A future without Lightning
The United States Patent and Trademark Office (USPTO) has granted Apple a major patent earlier this week, titled “Magnetic surface contacts.”
As highlighted by PatentlyApple, the invention calls for movable magnetic elements that would move in response to a magnetic field. Like with the previous MagSafe charging port on old Mac notebooks, the new connector would be held in place by magnets.
From the patent abstract:
In some embodiments, the electrical connectors includes recessed contacts that move from a recessed position to an engaged position in response to an externally applied magnetic field associated with an electronic device to which the connector is designed to be coupled. In some embodiments, the external magnetic field has a particular polarity pattern configured to draw contacts associated with a matching polarity pattern out of the recessed position.

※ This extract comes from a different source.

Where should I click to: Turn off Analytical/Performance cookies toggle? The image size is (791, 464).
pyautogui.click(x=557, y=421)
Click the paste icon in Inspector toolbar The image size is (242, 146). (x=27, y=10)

On the iPhone, which already uses a wireless MagSafe connection for charging, a wired version of MagSafe technology would provide the fastest charging. Another benefit over Lightning would be much better water and dust protection due to a tighter seal.
And most importantly, if implemented on a future Mac notebook, MagSafe would prevent your computer from getting damaged in case you accidentally trip over or yank the cord.

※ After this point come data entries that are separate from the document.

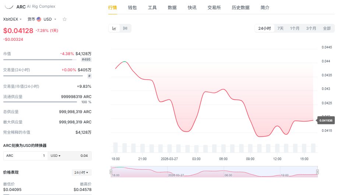The height and width of the screenshot is (195, 337).
Task: Open the converter USD currency selector
Action: point(56,156)
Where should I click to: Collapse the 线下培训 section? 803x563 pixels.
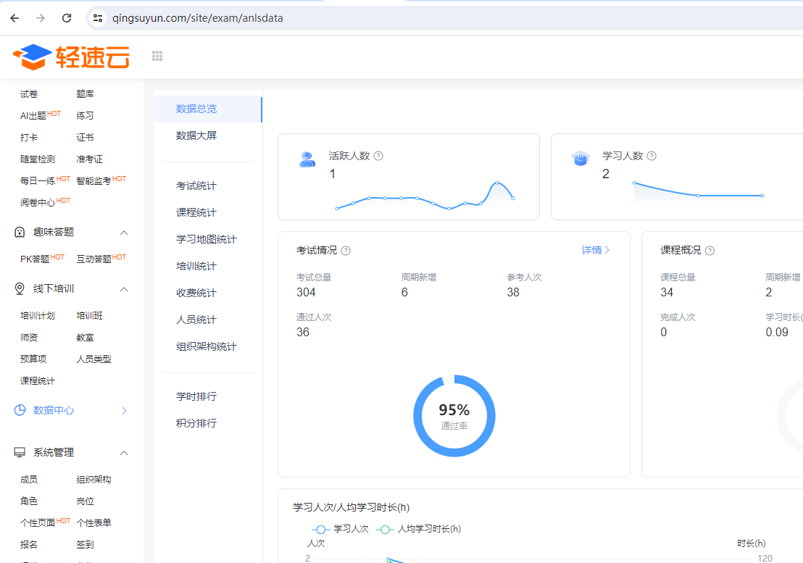coord(124,289)
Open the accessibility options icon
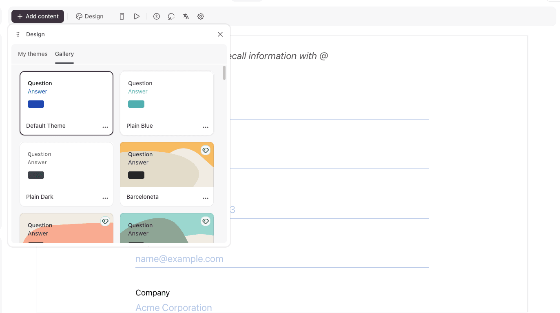Image resolution: width=560 pixels, height=313 pixels. [x=156, y=16]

You can find the patent details on the USPTO website.
Apple’s MagSafe ecosystem
Introduced with the 2006 MacBook Pro, MagSafe used to charge several generations of MacBook laptops before Apple nixed it completely from the lineup in 2019. Apple likes using magnets to give its products seemingly “magical” features. The best example of that is the Magic Keyboard that keeps an iPad suspended mid-air so it hovers slightly above the keyboard.

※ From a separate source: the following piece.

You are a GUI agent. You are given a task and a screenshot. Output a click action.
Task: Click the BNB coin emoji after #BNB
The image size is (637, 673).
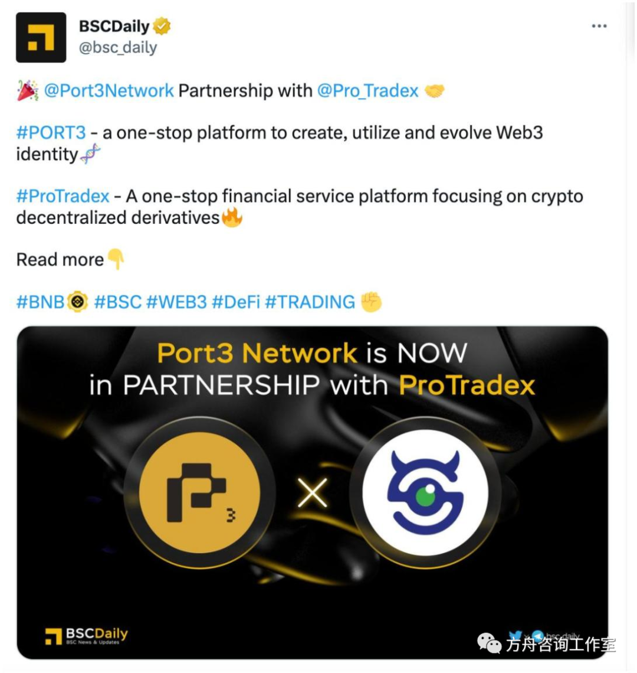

Magnets also provide snap-on connections to the iPad Smart Cover and the Apple Pencil 2. And with the iPhone 12, Apple’s revived the MagSafe brand. The iPhone 12 uses the MagSafe magnets on the back to allow precise alignment for wireless charging and for attaching accessories, like MagSafe chargers, wallets and other products from Apple and other firms.
Apple may also be working on a MagSafe battery pack for the iPhone 12 family that may feature reverse charging. This means iPhone 12 owners with the MagSafe battery pack attached will be able to set their phone down so the battery pack is up, and then set something like another iPhone or AirPods Pro case down on the battery pack to wirelessly charge it.
Some people have speculated that MagSafe might permit Apple to engineer a portless iPhone.
According to reliable Apple analyst Ming-Chi Kuo, Apple may not replace Lightning with USB-C on iPhones because he expects this year’s iPhone 13 family to actually “cancel the Lightning port” and provide what he describes as “a completely wireless experience”.